Perseus (W Per, BD+56 727, WR5)


A Perseus field packed with astrophysics

About this image

A conventional astrophotograph of this star field in Perseus (~20x15 arcmin) would look rather ordinary but a diffraction grating (100 lines/mm Star Analyser) placed in front of the camera to spread some of the star light into spectra reveals some interesting astrophysics going on in these stars thanks to the power of spectroscopy. (34x10 sec, Celestron CII, ATIK 314L. Note a non linear brightness stretch has been applied to avoid saturation of W Per so the image should not be used for quantitative flux measurements)

Top of the frame is W Per,  a Red Supergiant star and like most other supergiants (Betelgeuse for example) is variable in brightness. Here it is currently magnitude 9.5 measured at visual wavelengths (from the AAVSO database), but much brighter in the Infra-Red where most of the light from this star is produced. (The spectrum here extends out to wavelengths beyond 1 micron, the limit of the CCD sensor sensitivity.) We can tell it is a cool star (spectral type M5i) from the sawtooth shape absorption bands in the spectrum produced by spinning and vibrating molecules of Titanium Oxide which are able to form in the relatively cool (~3000K) atmosphere of this star.

Centre is BD+56  727, a hot star (effective temperature ~15000K) of spectral type B5 with no obvious strong absorption lines in the spectrum, typical of very hot stars.

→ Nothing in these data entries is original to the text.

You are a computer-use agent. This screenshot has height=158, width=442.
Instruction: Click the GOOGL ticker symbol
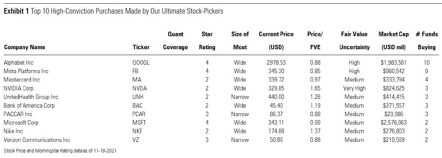click(141, 62)
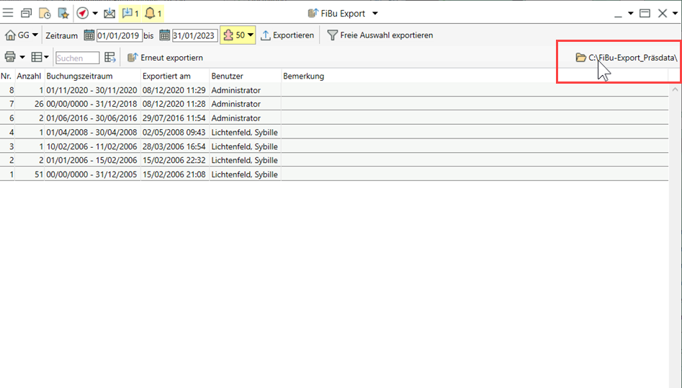682x388 pixels.
Task: Click the message flag showing 1
Action: (130, 13)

The star should look very blue with the spectrum much brighter at the shorter wavelengths but in this case the spectrum is almost even brightness across the visible range due to the large amount of interstellar dust between us and the star which dims and reddens its appearance. (It is V magnitude 10.6 but the dust absorbs over 90% of the visible light so would look much brighter and bluer without the dust).  There is one clear feature in the spectrum though, the bright spot in the red at the Hydrogen alpha wavelength (6563A).  This emission line comes from a rotating disc of gas around the star, the hydrogen atoms being excited by the UV light from the star and glowing in H alpha. (It is a Be star, one of many followed by amateur spectroscopists in support of professional astronomers)

Bottom is WR5 a Wolf Rayet star with a spectacular spectrum showing many emission lines. (It is visual magnitude 10.4 but most of the light is concentrated in the emission lines). Wolf Rayet stars are extremely hot (tens of thousands of degrees K) massive stars nearing the end of their life (probably destined to become supernovae.)  They are shedding their outer layers in powerful high velocity stellar winds. It is the material in these winds (made up of elements formed by nuclear fusion within the star) which produces the emission lines, variously of ionised Helium, Carbon, Nitrogen and Oxygen, excited by the UV radiation from the star.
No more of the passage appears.